Se è così, «Passione» è un film giusto, capace di regalare straordinari pezzi di bravura capaci a loro volta di armonizzarsi in un corpus musicale che, pur evocando a più riprese la storia e lo scorrere del tempo, non mostra alcuna volontà analitica di alcunché che non sia lo spirito incontenibile dell’artista di strada che proprio a quella strada deve tutto il proprio impeto, la propria rabbia, il proprio amore. Pertanto, criticare Turturro per l’assenza di approfondimenti storici o sociali equivale, dal nostro punto di vista, a non aver capito il film.
Certo, esiste un itinerario storico che partendo dal «Canto delle lavandaie del Vomero» del 1200 passa attraverso «Era de maggio» e «Catarì» di Salvatore Di Giacomo, «O’ sole mio» di Di Capua, Mazzucchi e Capurro, «Dove sta Zazà» di Cioffi e Cutolo, «Dicitencello vuie» di Fusco e Falvo, «Tammurriata nera» di Mario e Nicolardi, per approdare a «Napul’è» di Pino Daniele e «Don Raffaè» di Fabrizio De Andrè.
Ma questo non vuol dire che John Turturro abbia voluto tracciare, nonostante qualche inserto di Cinegiornali Luce sull’arrivo delle truppe americane e l’eruzione del Vesuvio, un rigoroso percorso storico con ambizioni di analista sociale. Per lui Napoli, che anche per tanti sociologi resta un oggetto misterioso, è semplicemente un serbatoio di emozioni. Ora gioiose, ora disperate, ora cupe, ora luminose, ora sarcastiche e polemiche, ora di un classicismo quasi ieratico, ma pur sempre emozioni.

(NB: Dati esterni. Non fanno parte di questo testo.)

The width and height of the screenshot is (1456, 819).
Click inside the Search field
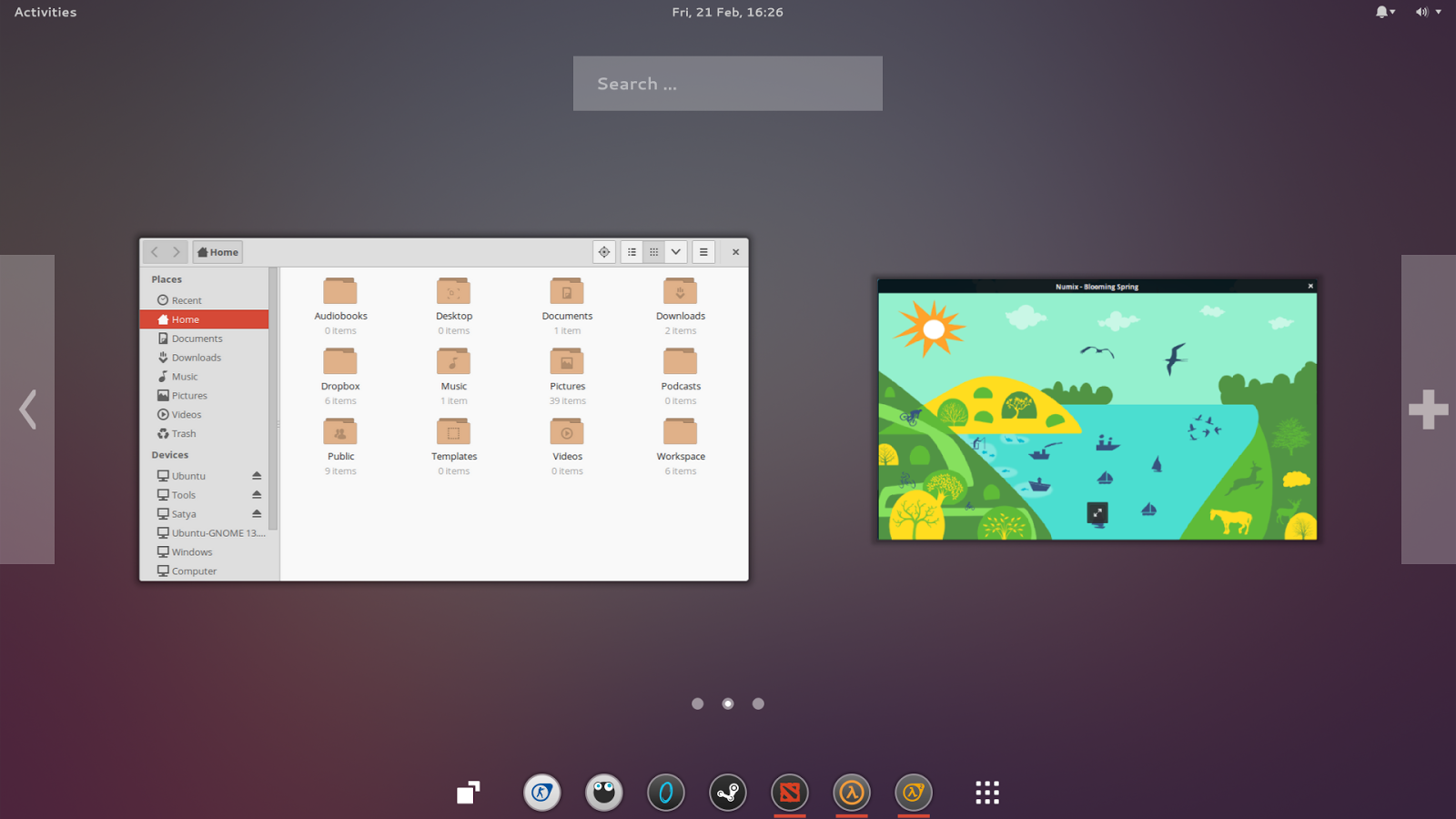pyautogui.click(x=727, y=83)
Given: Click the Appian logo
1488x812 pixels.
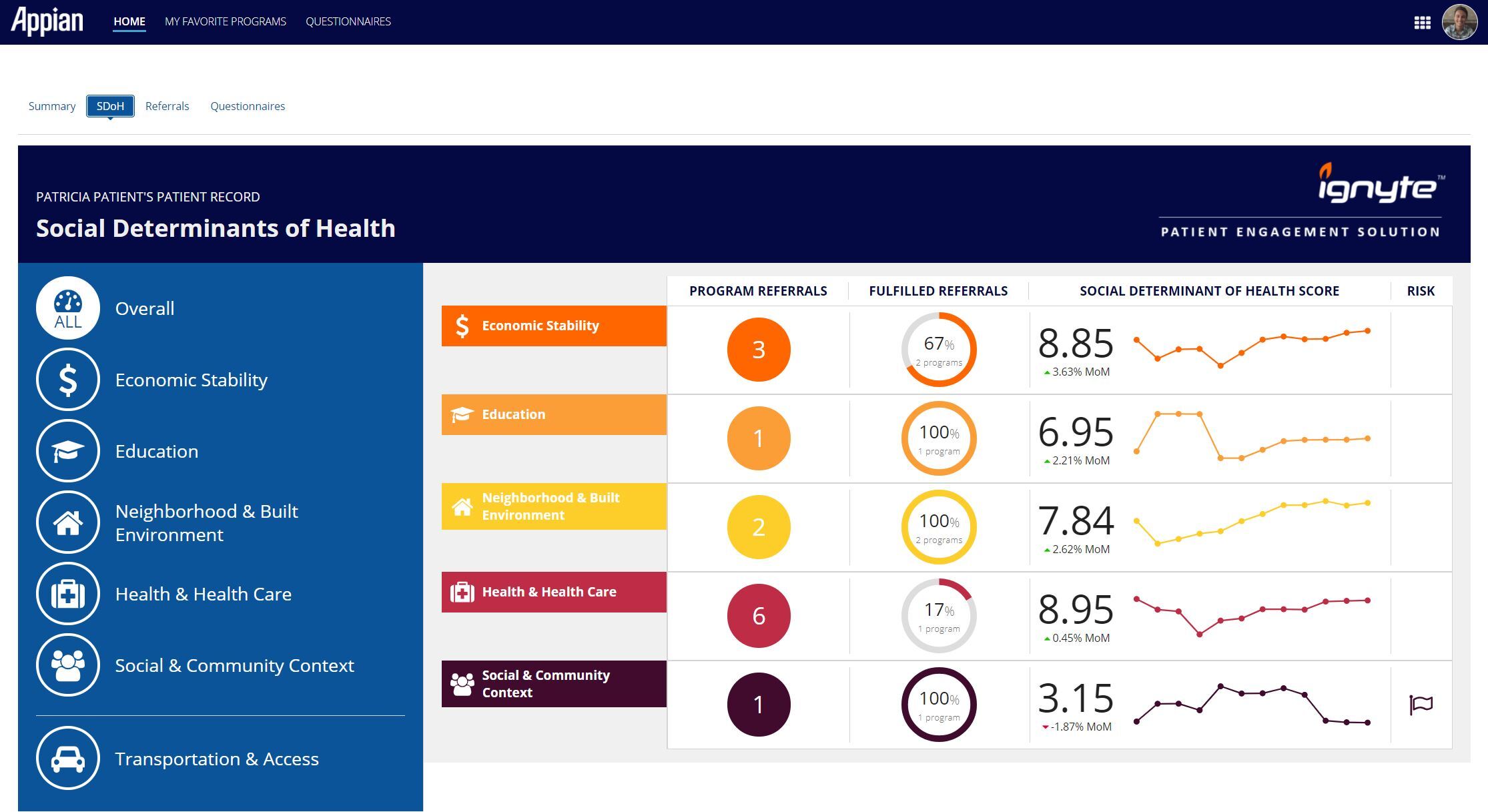Looking at the screenshot, I should (x=47, y=21).
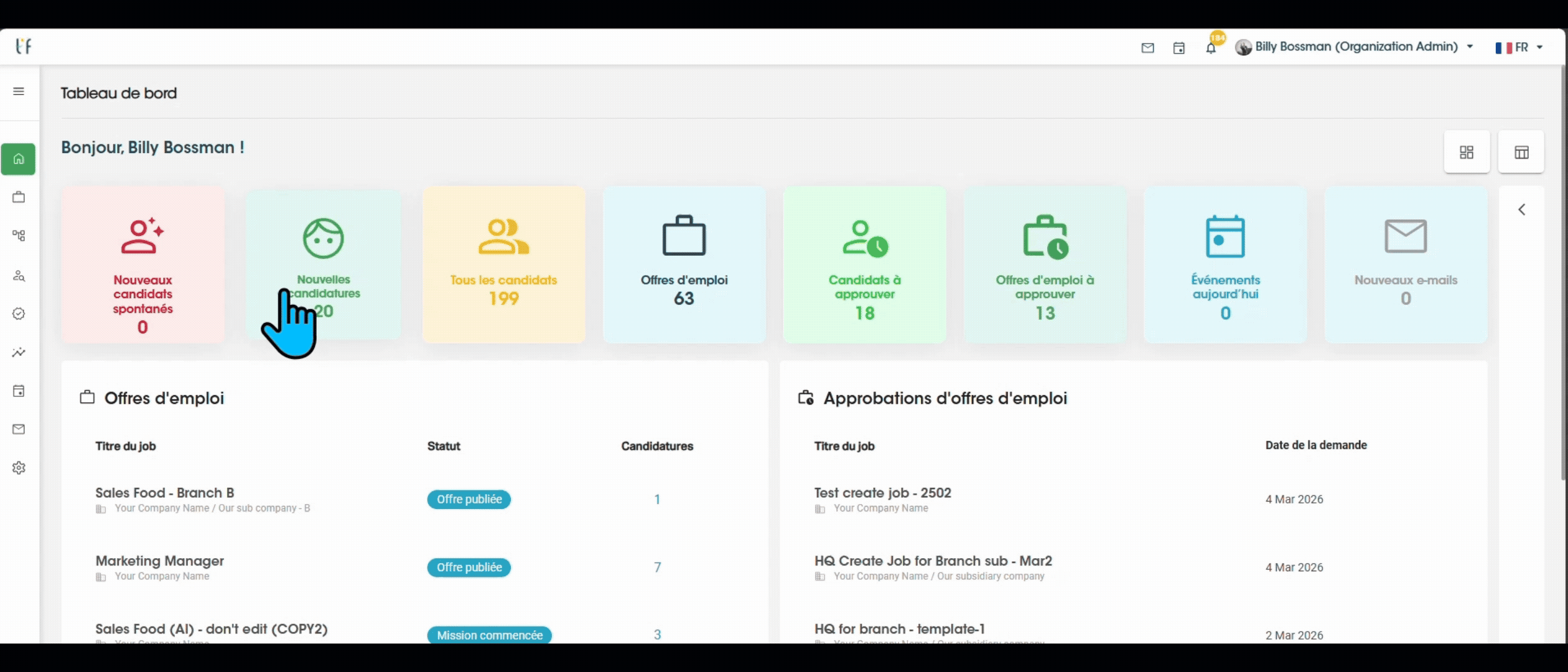This screenshot has height=672, width=1568.
Task: Open the Candidats à approuver card
Action: point(864,264)
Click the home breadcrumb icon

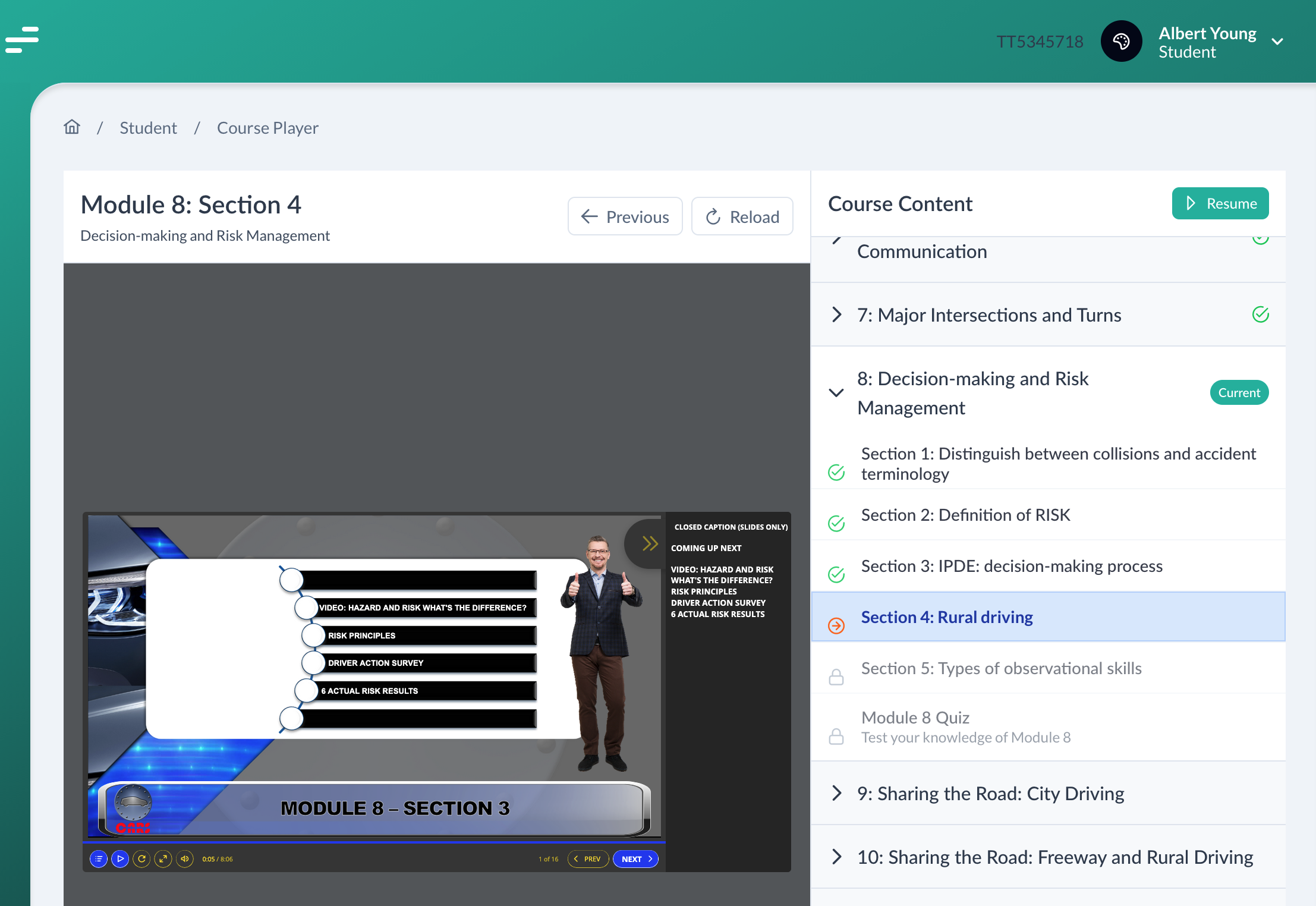tap(72, 127)
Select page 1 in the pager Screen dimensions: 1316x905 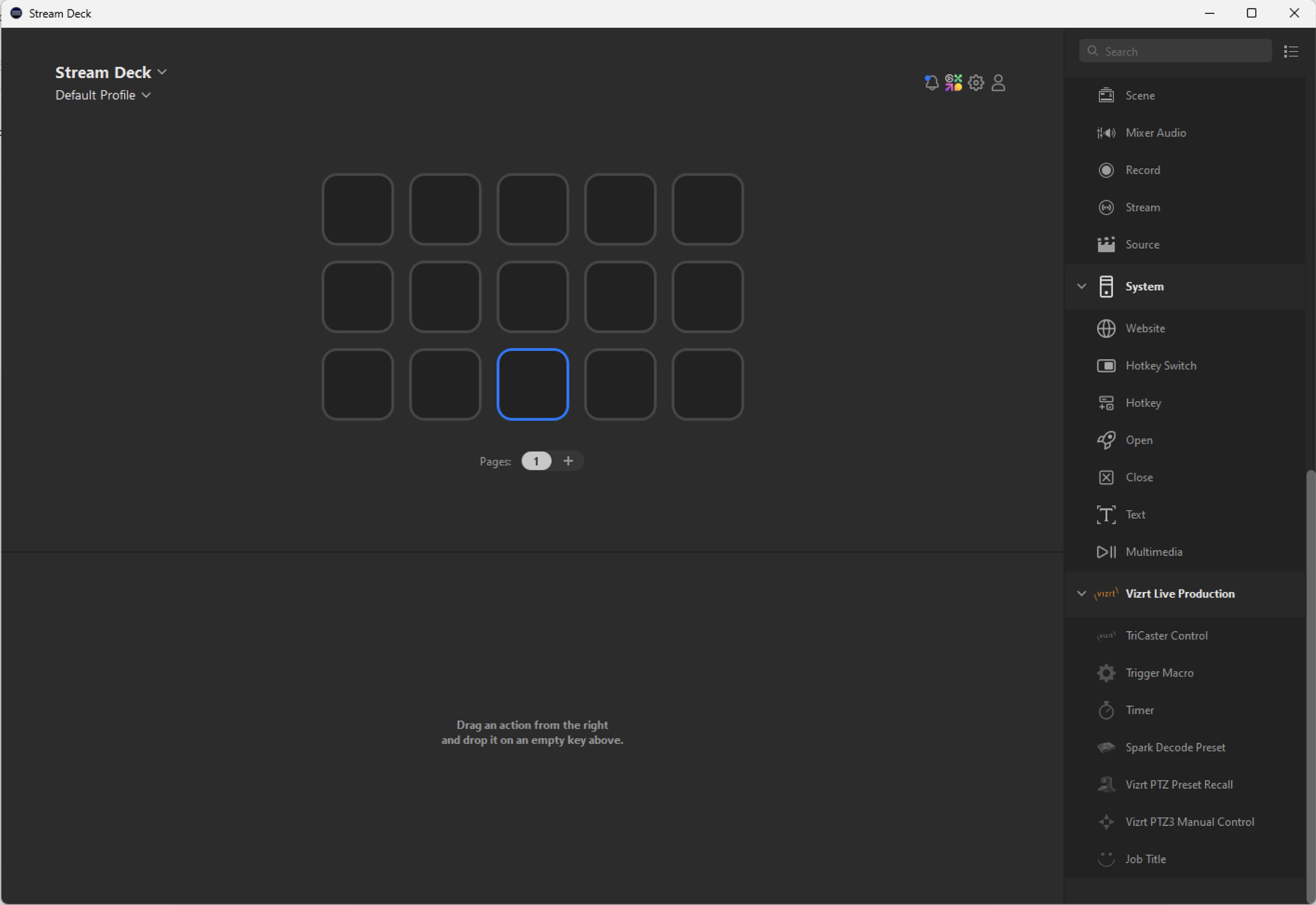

Documentario, sì, in quanto documento di un amore, di una vitalità, di una tradizione, di un cuore che, sottoposti a mille angherie buona parte delle quali dovuta alla propria accondiscendenza e all’abitudine, comunque non muoiono e si rinnovano nel tempo. Pur consapevoli della situazione sociale, dell’emergenza rifiuti, della piaga della camorra che trasforma i criminali in eminenze rispettabili, di una voglia di vivere che troppo spesso assume i connotati del tirare a campare, pur sapendo tutto questo, non possiamo non essere d’accordo con John Turturro quando si lancia in una dichiarazione d’amore (appassionata, naturalmente) che forse non richiede neanche un perché.